OK, it’s the Friday of the month when the US Bureau of Labor Statistics releases its Employment Situation Summary, this time for April 2012. This one is something of a mixed bag, because while it once again shows modest improvement — an uptick of 115,000 jobs, in fact — that improvement is even more modest than the 120,000 uptick originally reported for March 2012. That number, in fact, has been revised upward to 154,000 as of this latest summary, and partly as a consequence of that revision overall unemployment takes a dip from 8.2 to 8.1 percent this month. The other notable revision is for February, 2012, which was retroactively raised from 240 to 259 thousand jobs as well. But the overall emphasis in this report is best summed up as “little change across the board.”
A follow-up story from Employment Screening Resources dated this morning makes some interesting observations, however:
- Professional and business service jobs are up by 62,000 in April, an increase of 1.5 million jobs since these categories hit their low points in September of 2009.
- Retail employment is up by 29,000 jobs for April, with most of those additions (21,000) in general merchandising outlets.
- Leisure and hospitality and health care each added about 20,000 jobs in April (with most of the health care positions — 15 of 19 thousand — going to ambulatory health care jobs for home health services or in private physician-owned medical practices)

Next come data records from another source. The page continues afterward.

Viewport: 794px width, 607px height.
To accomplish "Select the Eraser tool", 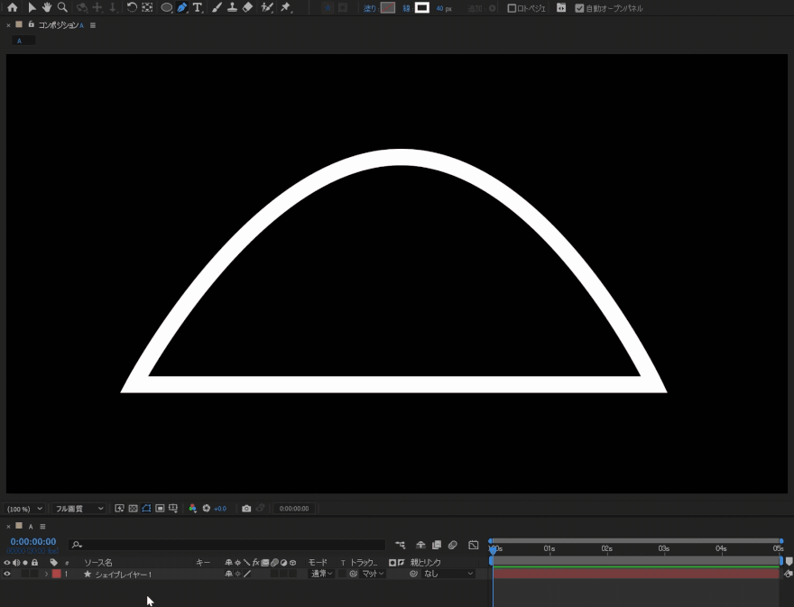I will [x=248, y=7].
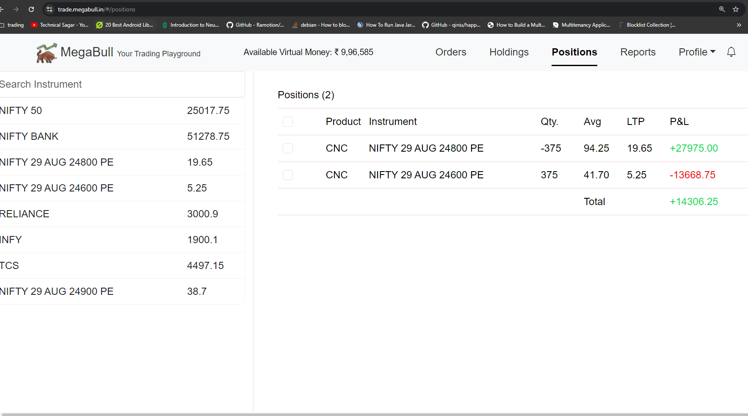Open the Profile dropdown
Image resolution: width=748 pixels, height=416 pixels.
click(x=696, y=52)
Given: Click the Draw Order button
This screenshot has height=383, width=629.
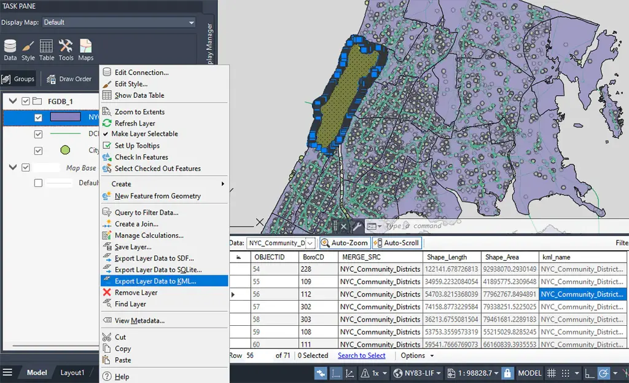Looking at the screenshot, I should [x=69, y=79].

- Manufacturing experienced an even smaller bump of 16,000 jobs in April, while mining and logging, construction, wholesale, information, finance, and government were flat. Only transportation and warehousing lost jobs in April, to the tune of 17,000 positions.
Given the recent reduction in the pace of recovery, some charting experts believe that it might presage an actual down-turn in the economy. For example, you can find an interesting argument for this at Abigail Dolittle’s blog “Charting the Employment Situation” (be sure to click the PDF symbol at the upper right, to see the charts discussed herein, or you’ll be as nonplussed as I was before I finally figured that out). If you do look at this blog in PDF form, you’ll see some very suggestive and visually compelling signs that there may be some bumps in the road to recovery ahead. This will make next month’s numbers for May, 2012, particularly interesting and compelling to watch.
In the meantime, cross your fingers, and hope for the best!